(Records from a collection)
↓↓↓
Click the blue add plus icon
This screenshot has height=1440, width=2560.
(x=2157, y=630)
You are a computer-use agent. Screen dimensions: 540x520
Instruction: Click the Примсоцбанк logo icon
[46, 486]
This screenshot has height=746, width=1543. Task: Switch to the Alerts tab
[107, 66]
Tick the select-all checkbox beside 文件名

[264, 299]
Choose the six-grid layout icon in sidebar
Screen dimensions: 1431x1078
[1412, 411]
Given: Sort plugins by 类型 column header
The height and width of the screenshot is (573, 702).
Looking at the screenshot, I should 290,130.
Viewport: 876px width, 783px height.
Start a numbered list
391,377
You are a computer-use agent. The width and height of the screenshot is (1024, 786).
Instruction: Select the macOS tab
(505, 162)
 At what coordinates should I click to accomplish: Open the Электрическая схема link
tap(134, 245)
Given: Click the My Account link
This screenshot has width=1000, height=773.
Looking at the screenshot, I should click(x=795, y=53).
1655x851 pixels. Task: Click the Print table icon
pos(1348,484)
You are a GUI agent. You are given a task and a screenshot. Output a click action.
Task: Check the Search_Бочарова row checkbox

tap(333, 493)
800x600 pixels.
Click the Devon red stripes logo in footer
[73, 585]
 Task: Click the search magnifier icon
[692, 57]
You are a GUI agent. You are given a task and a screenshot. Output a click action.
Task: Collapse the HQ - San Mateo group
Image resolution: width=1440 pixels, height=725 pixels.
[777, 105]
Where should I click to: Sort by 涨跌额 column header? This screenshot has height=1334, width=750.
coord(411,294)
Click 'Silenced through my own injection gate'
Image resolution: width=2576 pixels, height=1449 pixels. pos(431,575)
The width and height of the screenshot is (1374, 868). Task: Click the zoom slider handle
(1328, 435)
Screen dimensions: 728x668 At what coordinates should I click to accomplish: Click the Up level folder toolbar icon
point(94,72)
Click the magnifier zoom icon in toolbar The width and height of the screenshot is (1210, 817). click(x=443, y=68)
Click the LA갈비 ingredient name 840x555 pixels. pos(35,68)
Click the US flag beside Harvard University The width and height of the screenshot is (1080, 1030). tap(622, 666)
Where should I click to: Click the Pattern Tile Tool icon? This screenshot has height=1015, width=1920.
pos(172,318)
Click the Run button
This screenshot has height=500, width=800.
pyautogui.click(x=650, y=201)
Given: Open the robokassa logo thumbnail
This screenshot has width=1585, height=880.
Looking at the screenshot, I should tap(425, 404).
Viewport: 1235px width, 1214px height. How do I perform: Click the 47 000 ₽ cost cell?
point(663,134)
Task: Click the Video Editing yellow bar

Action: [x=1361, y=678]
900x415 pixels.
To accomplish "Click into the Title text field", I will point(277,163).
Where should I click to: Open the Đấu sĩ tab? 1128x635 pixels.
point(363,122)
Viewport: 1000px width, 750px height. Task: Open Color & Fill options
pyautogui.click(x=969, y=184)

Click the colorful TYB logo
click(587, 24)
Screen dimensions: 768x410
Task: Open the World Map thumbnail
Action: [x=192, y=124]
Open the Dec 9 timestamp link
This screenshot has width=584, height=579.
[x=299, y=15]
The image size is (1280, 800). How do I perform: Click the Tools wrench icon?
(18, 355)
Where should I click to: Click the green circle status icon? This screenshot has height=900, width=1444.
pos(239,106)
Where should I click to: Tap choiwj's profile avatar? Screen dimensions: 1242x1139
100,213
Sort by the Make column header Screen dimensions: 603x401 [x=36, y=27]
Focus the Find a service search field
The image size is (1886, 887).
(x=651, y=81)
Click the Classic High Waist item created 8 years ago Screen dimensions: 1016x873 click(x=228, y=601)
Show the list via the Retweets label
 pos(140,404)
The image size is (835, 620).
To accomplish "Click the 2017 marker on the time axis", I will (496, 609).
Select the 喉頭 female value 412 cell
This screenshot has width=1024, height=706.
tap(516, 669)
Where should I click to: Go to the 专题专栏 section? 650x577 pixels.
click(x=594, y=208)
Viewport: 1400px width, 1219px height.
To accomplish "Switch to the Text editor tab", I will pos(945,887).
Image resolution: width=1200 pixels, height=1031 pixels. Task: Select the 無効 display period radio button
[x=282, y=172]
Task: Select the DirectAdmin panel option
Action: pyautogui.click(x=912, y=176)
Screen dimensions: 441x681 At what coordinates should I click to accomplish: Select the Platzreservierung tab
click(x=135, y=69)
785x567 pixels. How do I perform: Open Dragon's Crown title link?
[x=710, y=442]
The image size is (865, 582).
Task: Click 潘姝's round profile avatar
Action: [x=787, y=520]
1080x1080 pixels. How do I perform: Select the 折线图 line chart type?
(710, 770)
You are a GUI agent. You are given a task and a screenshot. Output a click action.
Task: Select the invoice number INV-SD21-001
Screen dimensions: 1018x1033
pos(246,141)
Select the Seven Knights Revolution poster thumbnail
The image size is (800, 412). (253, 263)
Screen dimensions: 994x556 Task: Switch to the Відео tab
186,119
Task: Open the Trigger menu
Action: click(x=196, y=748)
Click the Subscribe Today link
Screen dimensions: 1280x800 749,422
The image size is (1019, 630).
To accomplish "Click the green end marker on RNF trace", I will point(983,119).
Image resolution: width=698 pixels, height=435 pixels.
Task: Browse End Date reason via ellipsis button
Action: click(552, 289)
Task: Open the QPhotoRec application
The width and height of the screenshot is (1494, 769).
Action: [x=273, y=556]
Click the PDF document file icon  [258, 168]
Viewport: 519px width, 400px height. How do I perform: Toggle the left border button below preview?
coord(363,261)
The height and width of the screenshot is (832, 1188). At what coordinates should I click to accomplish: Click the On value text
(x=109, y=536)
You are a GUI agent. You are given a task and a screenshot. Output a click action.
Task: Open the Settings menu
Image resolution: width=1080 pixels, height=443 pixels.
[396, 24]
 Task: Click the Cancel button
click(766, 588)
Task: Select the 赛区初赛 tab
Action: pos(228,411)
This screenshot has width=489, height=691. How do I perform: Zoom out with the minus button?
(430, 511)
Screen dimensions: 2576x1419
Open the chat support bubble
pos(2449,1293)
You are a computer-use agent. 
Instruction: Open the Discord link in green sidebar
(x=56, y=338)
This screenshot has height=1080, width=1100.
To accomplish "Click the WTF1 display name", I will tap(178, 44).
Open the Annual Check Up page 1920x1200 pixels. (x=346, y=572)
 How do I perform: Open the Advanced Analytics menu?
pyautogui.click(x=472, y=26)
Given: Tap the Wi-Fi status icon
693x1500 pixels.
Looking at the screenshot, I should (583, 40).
↑↑↑
_What the exercise asks:_ Your task for the entries above: copy exactly the span starting with the line with "Show the list via the Retweets label" and going on through the line with "Click the PDF", both lines included, and nothing else.

_Solved problem:_
Show the list via the Retweets label
 pos(140,404)
The image size is (835, 620).
To accomplish "Click the 2017 marker on the time axis", I will (496, 609).
Select the 喉頭 female value 412 cell
This screenshot has width=1024, height=706.
tap(516, 669)
Where should I click to: Go to the 专题专栏 section? 650x577 pixels.
click(x=594, y=208)
Viewport: 1400px width, 1219px height.
To accomplish "Switch to the Text editor tab", I will pos(945,887).
Image resolution: width=1200 pixels, height=1031 pixels. Task: Select the 無効 display period radio button
[x=282, y=172]
Task: Select the DirectAdmin panel option
Action: pyautogui.click(x=912, y=176)
Screen dimensions: 441x681 At what coordinates should I click to accomplish: Select the Platzreservierung tab
click(x=135, y=69)
785x567 pixels. How do I perform: Open Dragon's Crown title link?
[x=710, y=442]
The image size is (865, 582).
Task: Click 潘姝's round profile avatar
Action: [x=787, y=520]
1080x1080 pixels. How do I perform: Select the 折线图 line chart type?
(710, 770)
You are a GUI agent. You are given a task and a screenshot. Output a click action.
Task: Select the invoice number INV-SD21-001
Screen dimensions: 1018x1033
pos(246,141)
Select the Seven Knights Revolution poster thumbnail
The image size is (800, 412). (253, 263)
Screen dimensions: 994x556 Task: Switch to the Відео tab
186,119
Task: Open the Trigger menu
Action: click(x=196, y=748)
Click the Subscribe Today link
Screen dimensions: 1280x800 749,422
The image size is (1019, 630).
To accomplish "Click the green end marker on RNF trace", I will point(983,119).
Image resolution: width=698 pixels, height=435 pixels.
Task: Browse End Date reason via ellipsis button
Action: click(552, 289)
Task: Open the QPhotoRec application
The width and height of the screenshot is (1494, 769).
Action: [x=273, y=556]
Click the PDF document file icon  [258, 168]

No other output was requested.